Christophe Pere is a senior NLP researcher and a Deepflow advisor. His post was originally published on Medium. Cover picture: Miriam Espacio — Pexels

A notebook containing all the code is available here: GitHub you’ll find code to generate different types of datasets and neural networks to test the loss functions.

After the post about activation function, we will dive into the second block, the loss, or objective function for neural networks.

To understand what is a loss function, here is a quote about the learning process:

A way to measure whether the algorithm is doing a good job — This is necessary to determine the distance between the algorithm’s current output and its expected output. The measurement is used as a feedback signal to adjust the way the algorithm works. This adjustment step is what we call learning.
François Chollet, Deep learning with Python (2017), Manning, chapter 1 p.6

The loss function is the function that computes the distance between the current output of the algorithm and the expected output. It’s a method to evaluate how your algorithm models the data. It can be categorized into two groups. One for classification (discrete values, 0,1,2…) and the other for regression (continuous values).

What are the commonly used loss functions to train a Neural Network?


  • Cross-entropy
  • Log loss
  • Exponential Loss
  • Hinge Loss
  • Kullback Leibler Divergence Loss
  • Mean Square Error (MSE — L2)
  • Mean Absolute Error (MAE — L1)
  • Huber Loss

All the code needs these packages:

%matplotlib inline
import keras.backend as K
import numpy as np
import matplotlib.pyplot as plt



This function comes from information theory where the goal is to measure the difference between two averages of the number of bits of distribution of information. The cross-entropy as the Log Loss function (not the same but they measure the same thing) computes the difference between two probability distribution functions.

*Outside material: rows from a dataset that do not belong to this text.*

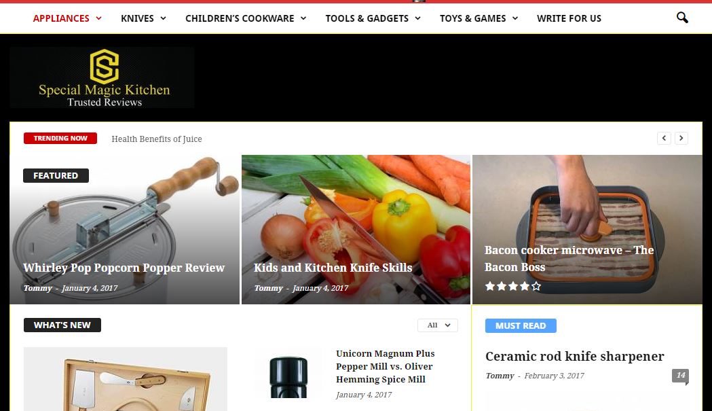The image size is (712, 411).
Task: Open Whirley Pop Popcorn Popper Review
Action: tap(124, 268)
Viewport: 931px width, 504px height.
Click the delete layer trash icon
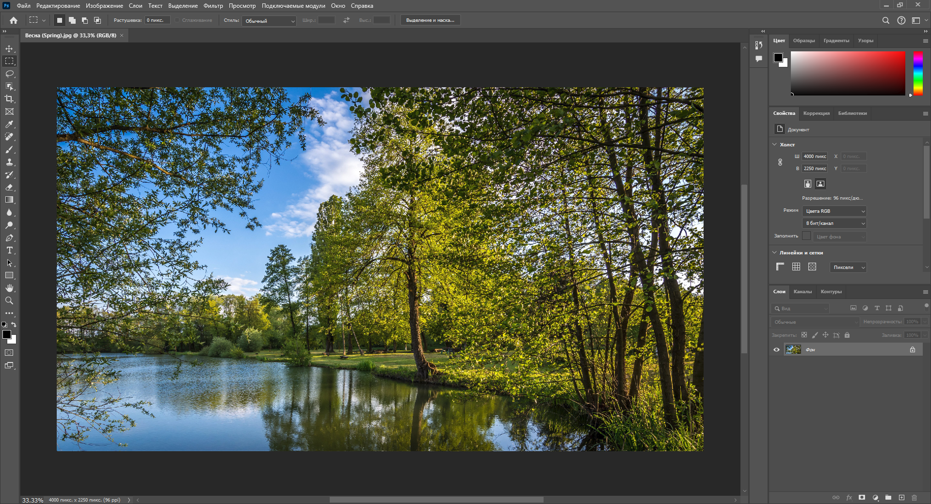pyautogui.click(x=914, y=498)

Entropy is the number of bits required to transmit a randomly selected event from a probability distribution. A skewed distribution has low entropy, whereas a distribution where events have equal probability has a larger entropy.
In information theory, we like to describe the “surprise” of an event. Low probability events are more surprising therefore have a larger amount of information. Whereas probability distributions where the events are equally likely are more surprising and have larger entropy.
- Skewed Probability Distribution (unsurprising): Low entropy.
- Balanced Probability Distribution (surprising): High entropy.

The cross-entropy is a class of Loss function most used in machine learning because that leads to better generalization models and faster training.

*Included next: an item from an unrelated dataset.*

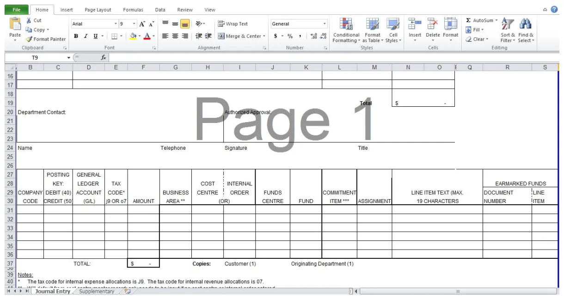Screen dimensions: 564x300
Task: Open the Supplementary sheet tab
Action: click(x=96, y=292)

Cross-entropy can be used with binary and multiclass classification problems (many classes with one label, different from many classes with multilabel called multilabel classification).

Types of cross-entropy:

  • Binary cross-entropy: for binary classification problem
  • Categorical cross-entropy: binary and multiclass problem, the label needs to be encoded as categorical, one-hot encoding representation (for 3 classes: [0, 1, 0], [1,0,0]…)
  • Sparse cross-entropy: binary and multiclass problem (the label is an integer — 0 or 1 or … n, depends on the number of labels)

Range of values for this class of Loss function:

  • 0.00: Perfect probabilities
  • < 0.02: Great probabilities
  • < 0.05: In a good way
  • < 0.20: Great
  • > 0.30: Not great
  • 1.00: Hell
  • > 2.00 Something is not working


The Log-Loss is the Binary cross-entropy up to a factor 1 / log(2). This loss function is convex and grows linearly for negative values (less sensitive to outliers). The common algorithm which uses the Log-loss is the logistic regression.

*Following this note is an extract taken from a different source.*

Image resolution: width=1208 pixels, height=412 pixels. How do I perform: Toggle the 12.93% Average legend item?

Negative log-likelihood for binary classification problems is often shortened to simply “log loss” as the loss function derived for logistic regression.
- log loss = negative log-likelihood, under a Bernoulli probability distribution
For classification problems, “log loss“, “cross-entropy” and “negative log-likelihood” are used interchangeably.
More generally, the terms “cross-entropy” and “negative log-likelihood” are used interchangeably in the context of loss functions for classification models.

Exponential Loss

The exponential loss was design at the beginning of the Adaboost algorithm which greedily optimized it. The mathematical form is:
exp_loss = 1/m * sum(exp(-y*f(x)))

And can be coded like this:

def exponential_loss(y_pred, y_true):
    return np.mean(np.exp(- y_pred * y_true))

The result can be shown below:

Exponential Loss vs misclassification (1 if y<0 else 0)

Hinge Loss

The Hinge loss function was developed to correct the hyperplane of SVM algorithm in the task of classification. The goal is to make different penalties at the point that are not correctly predicted or too closed of the hyperplane.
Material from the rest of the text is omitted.